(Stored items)
*** Begin section ***

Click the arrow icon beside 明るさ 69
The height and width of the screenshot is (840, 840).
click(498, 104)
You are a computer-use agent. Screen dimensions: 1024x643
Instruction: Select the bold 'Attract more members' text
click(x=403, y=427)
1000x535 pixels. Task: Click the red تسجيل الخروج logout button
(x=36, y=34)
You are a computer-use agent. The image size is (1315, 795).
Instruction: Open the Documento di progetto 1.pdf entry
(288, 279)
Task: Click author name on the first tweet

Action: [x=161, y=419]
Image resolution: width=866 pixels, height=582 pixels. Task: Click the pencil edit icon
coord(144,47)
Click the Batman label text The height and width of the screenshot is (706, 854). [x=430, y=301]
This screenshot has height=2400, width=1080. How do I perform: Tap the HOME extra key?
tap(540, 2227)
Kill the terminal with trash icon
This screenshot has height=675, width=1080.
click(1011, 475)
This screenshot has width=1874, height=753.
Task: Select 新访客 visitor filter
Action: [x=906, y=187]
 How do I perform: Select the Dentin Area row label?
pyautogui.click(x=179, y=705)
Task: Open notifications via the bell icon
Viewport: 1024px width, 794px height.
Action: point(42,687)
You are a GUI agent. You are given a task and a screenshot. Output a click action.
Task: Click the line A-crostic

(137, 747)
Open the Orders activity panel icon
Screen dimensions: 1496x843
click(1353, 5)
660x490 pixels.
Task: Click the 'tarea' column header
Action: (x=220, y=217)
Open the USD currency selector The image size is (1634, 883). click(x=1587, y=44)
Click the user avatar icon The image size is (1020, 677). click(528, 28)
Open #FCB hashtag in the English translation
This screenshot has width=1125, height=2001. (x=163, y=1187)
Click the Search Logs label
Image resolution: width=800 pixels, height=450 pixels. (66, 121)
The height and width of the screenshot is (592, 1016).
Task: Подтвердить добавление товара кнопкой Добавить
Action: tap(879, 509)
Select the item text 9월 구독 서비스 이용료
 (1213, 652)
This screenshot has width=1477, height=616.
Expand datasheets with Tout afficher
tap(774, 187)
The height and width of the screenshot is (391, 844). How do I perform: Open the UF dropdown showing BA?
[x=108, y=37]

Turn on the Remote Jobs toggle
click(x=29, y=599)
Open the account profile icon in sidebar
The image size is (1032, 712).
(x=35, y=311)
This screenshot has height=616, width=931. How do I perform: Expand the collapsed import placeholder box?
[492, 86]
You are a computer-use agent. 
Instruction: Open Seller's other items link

*** End section ***

Exactly as given, repeat each line above.

Click the arrow icon beside 明るさ 69
The height and width of the screenshot is (840, 840).
click(498, 104)
You are a computer-use agent. Screen dimensions: 1024x643
Instruction: Select the bold 'Attract more members' text
click(x=403, y=427)
1000x535 pixels. Task: Click the red تسجيل الخروج logout button
(x=36, y=34)
You are a computer-use agent. The image size is (1315, 795).
Instruction: Open the Documento di progetto 1.pdf entry
(288, 279)
Task: Click author name on the first tweet

Action: [x=161, y=419]
Image resolution: width=866 pixels, height=582 pixels. Task: Click the pencil edit icon
coord(144,47)
Click the Batman label text The height and width of the screenshot is (706, 854). [x=430, y=301]
This screenshot has height=2400, width=1080. How do I perform: Tap the HOME extra key?
tap(540, 2227)
Kill the terminal with trash icon
This screenshot has height=675, width=1080.
click(1011, 475)
This screenshot has width=1874, height=753.
Task: Select 新访客 visitor filter
Action: [x=906, y=187]
 How do I perform: Select the Dentin Area row label?
pyautogui.click(x=179, y=705)
Task: Open notifications via the bell icon
Viewport: 1024px width, 794px height.
Action: point(42,687)
You are a GUI agent. You are given a task and a screenshot. Output a click action.
Task: Click the line A-crostic

(137, 747)
Open the Orders activity panel icon
Screen dimensions: 1496x843
click(1353, 5)
660x490 pixels.
Task: Click the 'tarea' column header
Action: (x=220, y=217)
Open the USD currency selector The image size is (1634, 883). click(x=1587, y=44)
Click the user avatar icon The image size is (1020, 677). click(528, 28)
Open #FCB hashtag in the English translation
This screenshot has width=1125, height=2001. (x=163, y=1187)
Click the Search Logs label
Image resolution: width=800 pixels, height=450 pixels. (66, 121)
The height and width of the screenshot is (592, 1016).
Task: Подтвердить добавление товара кнопкой Добавить
Action: tap(879, 509)
Select the item text 9월 구독 서비스 이용료
 (1213, 652)
This screenshot has width=1477, height=616.
Expand datasheets with Tout afficher
tap(774, 187)
The height and width of the screenshot is (391, 844). How do I perform: Open the UF dropdown showing BA?
[x=108, y=37]

Turn on the Remote Jobs toggle
click(x=29, y=599)
Open the account profile icon in sidebar
The image size is (1032, 712).
(x=35, y=311)
This screenshot has height=616, width=931. How do I perform: Expand the collapsed import placeholder box?
[492, 86]
You are a computer-use agent. 
Instruction: Open Seller's other items link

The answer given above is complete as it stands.